Comme dans le Golfe du Mexique

Paul Craig Roberts a été éditeur du Wall Street Journal et secrétaire adjoint du trésor sous Ronald Reagan.  Son dernier livre, How the Economy Was Lost, a été publié recemment par CounterPunch/AK Press. On peut le contacter à paulcraigroberts@yahoo.com

© Copyright Paul Craig Roberts, Antiwar, 2010

Fuente: http://www.globalresearch.ca/index.php?context=va&aid=20117

* Il y en a quelques autres dont ne parle pas l’article, je citerais dans ces deux derniers jours l’affaire du physicien iranien qui est un véritable florilège mais également l’attentat dans une mosquée Chiite à Téhéran que l’on attribuerait à des « sunnites » et qu’Hillary a dénoncé sur un mode horrifié, alors qu’il est gros comme une maison que c’est une opération de la CIA

(1) Je signale que hier  15 juillet, notre marionnette bernard Kouchner était justement à Tiblissis où en écho aux propos d’Hillary Clinton, il a vivement critiqué la Russie pour son attitude à l’égard de la georgie en répétant que l’Ossetie et l’Abakasie faisait partie intégrante de la Géorgie. On sent à quel point, cette bande cherche le moyen d’encercler l’iran et cherche quelques bases de ravitaillement du côté du Caucase… cela dit les Russes ont fait savoir qu’ils pourraient renoncer à acheter « le Mistral ». (NdeT)

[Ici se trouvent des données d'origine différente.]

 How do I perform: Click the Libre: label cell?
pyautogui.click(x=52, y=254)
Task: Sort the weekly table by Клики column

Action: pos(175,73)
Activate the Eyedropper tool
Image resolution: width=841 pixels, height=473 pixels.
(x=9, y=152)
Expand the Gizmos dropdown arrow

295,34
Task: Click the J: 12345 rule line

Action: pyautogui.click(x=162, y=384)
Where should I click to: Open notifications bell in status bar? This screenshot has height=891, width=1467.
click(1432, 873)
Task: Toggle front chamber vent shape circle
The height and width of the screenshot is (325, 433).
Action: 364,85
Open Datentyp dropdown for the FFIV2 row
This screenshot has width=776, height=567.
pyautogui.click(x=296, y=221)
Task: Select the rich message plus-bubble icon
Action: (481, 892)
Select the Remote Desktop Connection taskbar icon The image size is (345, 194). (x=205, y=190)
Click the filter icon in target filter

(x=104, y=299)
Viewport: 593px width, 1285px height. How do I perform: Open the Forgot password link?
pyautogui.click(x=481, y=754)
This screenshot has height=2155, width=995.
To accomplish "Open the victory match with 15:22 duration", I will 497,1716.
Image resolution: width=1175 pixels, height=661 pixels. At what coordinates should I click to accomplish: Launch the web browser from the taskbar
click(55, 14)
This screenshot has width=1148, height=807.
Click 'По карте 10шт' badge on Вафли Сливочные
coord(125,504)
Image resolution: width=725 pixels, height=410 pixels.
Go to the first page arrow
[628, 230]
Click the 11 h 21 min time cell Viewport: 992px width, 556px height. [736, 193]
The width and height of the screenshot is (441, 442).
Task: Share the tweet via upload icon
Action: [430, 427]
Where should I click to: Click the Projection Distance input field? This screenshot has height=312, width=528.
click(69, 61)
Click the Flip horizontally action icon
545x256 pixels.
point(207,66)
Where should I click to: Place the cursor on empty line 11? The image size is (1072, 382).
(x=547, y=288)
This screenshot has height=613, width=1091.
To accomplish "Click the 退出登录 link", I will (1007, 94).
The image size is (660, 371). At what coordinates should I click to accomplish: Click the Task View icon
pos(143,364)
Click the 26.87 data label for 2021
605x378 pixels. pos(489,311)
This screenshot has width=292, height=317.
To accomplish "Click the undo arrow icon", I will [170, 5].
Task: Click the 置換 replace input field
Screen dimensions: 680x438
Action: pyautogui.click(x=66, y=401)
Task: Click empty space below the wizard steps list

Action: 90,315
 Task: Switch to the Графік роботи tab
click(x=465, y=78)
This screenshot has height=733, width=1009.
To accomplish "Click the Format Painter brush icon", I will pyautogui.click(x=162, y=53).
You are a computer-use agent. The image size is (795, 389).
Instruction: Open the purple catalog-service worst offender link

(2) Début juin, le Conseil de sécurité de l’ONU a adopté une résolution décrétant de nouvelles sanctions contre l’Iran en réponse à son refus d’abandonner la production d’uranium enrichi. Cette mesure  frappe notamment les livraisons de systèmes sol-air S-300 à Téhéran. Après avoir analysé la résolution du Conseil de sécurité de l’ONU, le Service fédéral russe pour la coopération militaire et technique (FSVTS) a conclu que « les restrictions et les exigences formulées dans ce document visaient la fourniture de missiles S-300″. Cette conclusion a par la suite été confirmée par le ministère russe Affaires étrangères.Mais ce 15 juillet,nouveau langage, le contrat de livraison de systèmes antiaériens S-300 à l’Iran n’a pas été résilié par Moscou, a déclaré aux journalistes le PDG du conglomérat public russe Rostekhnologuii, Sergueï Tchemezov.A la question de savoir si la Russie respecterait ses engagements envers Téhéran, il a répondu que « la décision devait être prise par le président lui-même ». »Le contrat n’a pas été annulé jusqu’à présent », a souligné M.Tchemezov »

(n de T)

 Paul Craig Roberts

 16 juillet

Global Research/Antiwar,

traduit par danielle Bleitrach pour changement de société.